Primés à l’étranger, condamnés dans leur pays : la double vie des cinéastes iraniens

Ascenseur émotionnel. Trois jours après son couronnement à la Berlinade, Mohammad Rasoulof a été sommé par le tribunal iranien de se livrer aux autorités pour purger sa peine. Loin d’être un cas isolé, le réalisateur s’inscrit dans une lignée de cinéastes persécutés par la République islamique.

Récompensé de l’ours d’or à la Berlinade lundi pour son dernier film « There Is No Evil », qui traite de la peine de mort en Iran et qu’il a tourné clandestinement, le réalisateur iranien Mohammad Rasoulof a reçu mercredi une convocation au tribunal par SMS. Une procédure judiciaire ouverte à la suite du film Un homme intègre, qui retrace la résistance d’une famille iranienne face à une compagnie privée qui souhaite accaparer sa maison et son terrain. Primé à Cannes, le cinéaste avait été condamné l’an dernier à un an de prison et deux ans d’interdiction de sortie du territoire pour « atteinte à la sécurité de la République islamique ».
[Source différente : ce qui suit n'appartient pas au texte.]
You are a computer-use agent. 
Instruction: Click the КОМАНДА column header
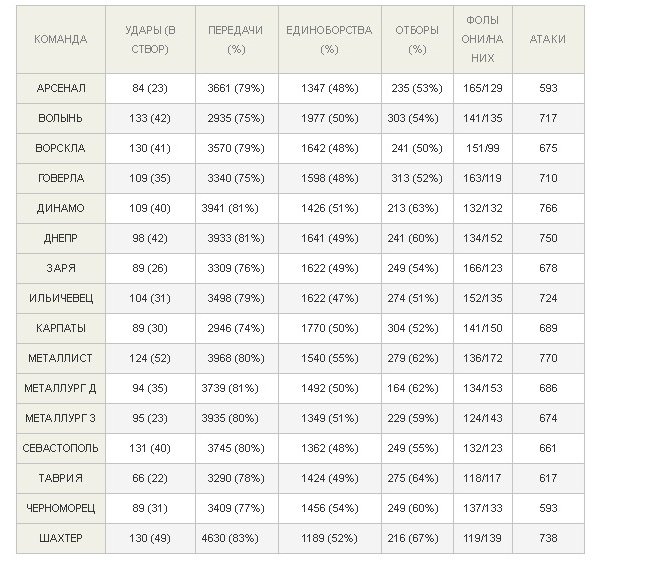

Le réalisateur n’avait d’ailleurs pu aller chercher son ours d’or en personne, réceptionné par sa fille Baran Rasoulof. « Je suis submergée par l’émotion et heureuse, ce prix est pour un cinéaste qui ne peut pas être là. », a -t-elle déclaré. « Je tiens à remercier l’incroyable équipe qui a mis sa vie en danger pour être dans ce film », a assuré de son côté le producteur Farzad Pak.

Dans le collimateur des autorités iraniennes

Soupçonné de perpétrer des « activités contre la sécurité nationale et de la propagande » dans ses films, le cinéaste primé depuis 2011 en France et depuis régulièrement pris pour cible par le régime iranien. Avant la Berlinade, il se confiant ainsi à Libération : « J’attends maintenant le message qui me dira quand je dois retourner en prison. »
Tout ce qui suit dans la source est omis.